Il Rinascimento a Roma, lo spettro di una mostra mitica
Capitolo grandi mostre, ancora una volta. Siamo a Roma, a Palazzo Sciarra, dove fino a febbraio si mette in scena nientemeno che il Rinascimento. E, come spesso capita in queste occasioni, emerge qualche problema.
La Fondazione Roma Museo lancia al pubblico la sua proposta per la stagione autunnale: un grande classico, un classico dall’insostenibile peso specifico. Due sfere di polarizzazione culturale, Roma e Rinascimento, che da sole si schiudono su campi sterminati di significanti e che, accostate, si riflettono reciprocamente duplicando la potenza d’azione. Non è finita. Il progetto espositivo si snoda in sette sezioni, ognuna delle singole frazioni potrebbe da sola valere il progetto scientifico per una complessissima esposizione.
Curatori – Maria Grazia Bernardini e Marco Bussagli – e comitato scientifico si sono scelti una bella gatta da pelare. Prima di stringere sulla mostra, vale la pena lanciare uno sguardo seppur fugace su uno dei fenomeni più complessi della storia dell’arte: Rinascimento nella sua versione capitolina.

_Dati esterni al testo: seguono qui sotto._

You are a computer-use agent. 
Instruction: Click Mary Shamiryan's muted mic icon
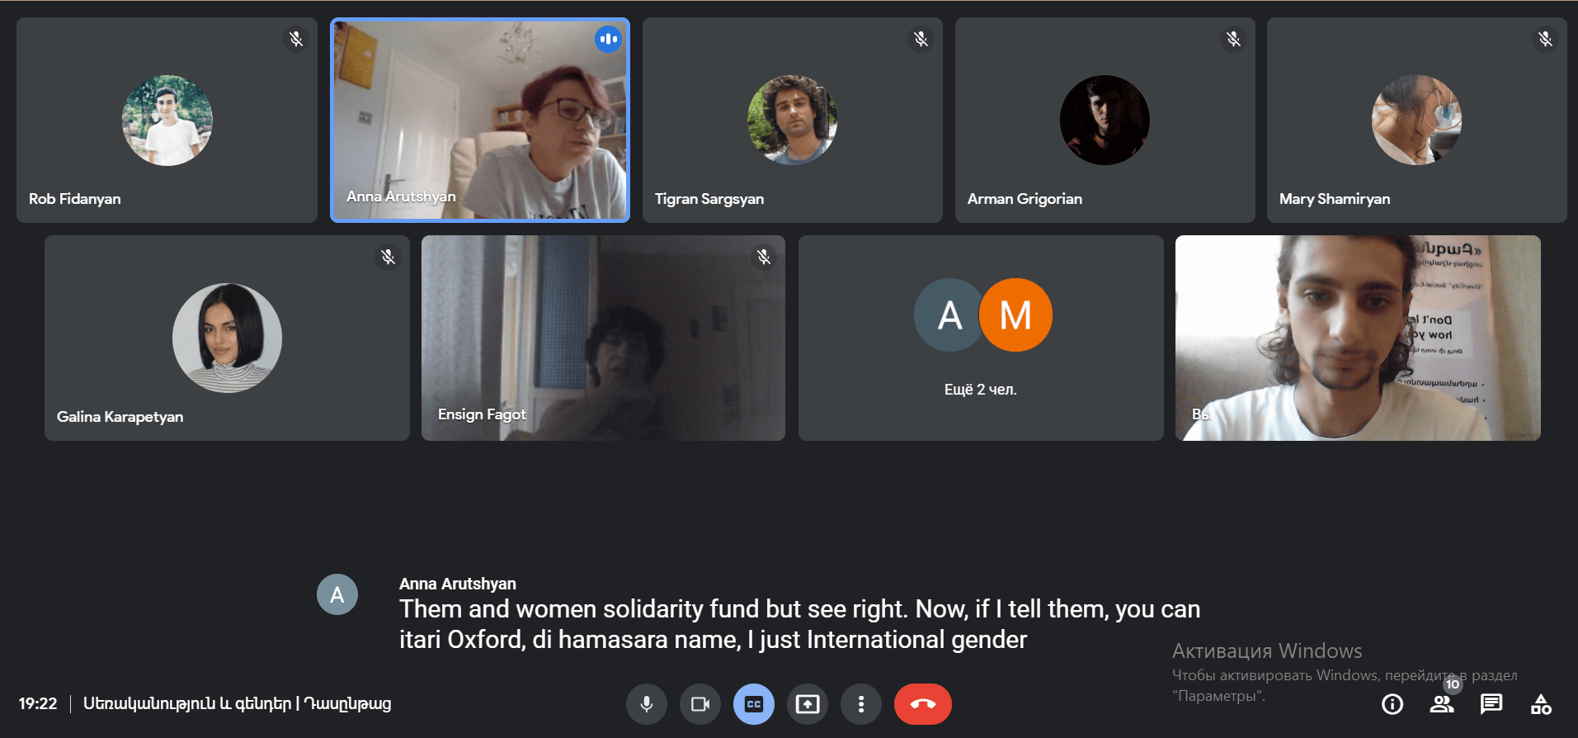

Italia centrale, primi decenni del XV secolo. I centri di produzione culturale raccolgono i frutti una straordinaria coincidenza. Corti, accademie e università sono iniettate della vitale linfa del primo neoclassicismo nelle forme del neoplatonismo, di dottrine alchemiche, astrologiche ed esoteriche. Filosofi e teologi cercano energicamente di concertare Atene con Gerusalemme, Bisanzio con Roma.
Dopo secoli di stretta osservanza all’austera “maniera” gotica e bizantina, artisti e botteghe possono attingere dal bacino dell’immaginario profano e dei motivi classici. Dopo il massacro della peste trecentesca, si affaccia sul nuovo secolo una rinnovata società cortese che conta sulle prospettive di un’economia rinvigorita. Roma cerca di stare al passo. Nei secoli, la città augusta è sopravvissuta ai saccheggi di Roberto il Guiscardo, alle minacce di Enrico IV, alla cattività avignonese e ai Cola di Rienzo. Nonostante tutto, il Papa si è sempre imposto sullo scenario continentale; riuscirà a farlo ancora, seppur zoppicante per l’arretratezza economica della città eterna.
Roma non cessa d’essere il più alto centro politico e decisionale del continente. A Roma accorre la nobiltà europea per garantirsi una buona visuale sul futuro, per fare di Roma la prima e autentica Piazza Affari, alla corte del Papa. A ciò la città deve la sua immensa fortuna artistica.
Slegata dalla secolare committenza ecclesiastica, si affacciano sullo scenario artigianale e artistico nuovi committenti di spicco: sono i rampolli del vegeto capitalismo mercantile, sono i ricchi banchieri toscani, sono le famiglie delle cento corti europee che riescono presto a inserirsi negli ingranaggi della Chiesa e in breve scalano il soglio pontificio. Aldobrandini, Corsini, Barberini.
Non è azzardato vedere nello scenario economico e culturale del XV e XVI secolo alcune tangenze col quadro dell’Europa del secondo dopoguerra. La ricostruzione lancia il boom economico e apre i mercati al capitalismo consumista. Sul fronte culturale, il vecchio continente scopre gli esiti freschissimi della matrice americana. Rock’n’roll, espressionismo astratto, beat generation.
Quanto descritto è solo il commento tascabile di un fenomeno vastissimo e alimentato da mille rivoli, conoscenze, esperienze. Per comprendere Roma e il Rinascimento è necessaria una forma mentis ben predisposta, tempo e volontà di muoversi tra le chiese, i palazzi, le collezioni e le biblioteche.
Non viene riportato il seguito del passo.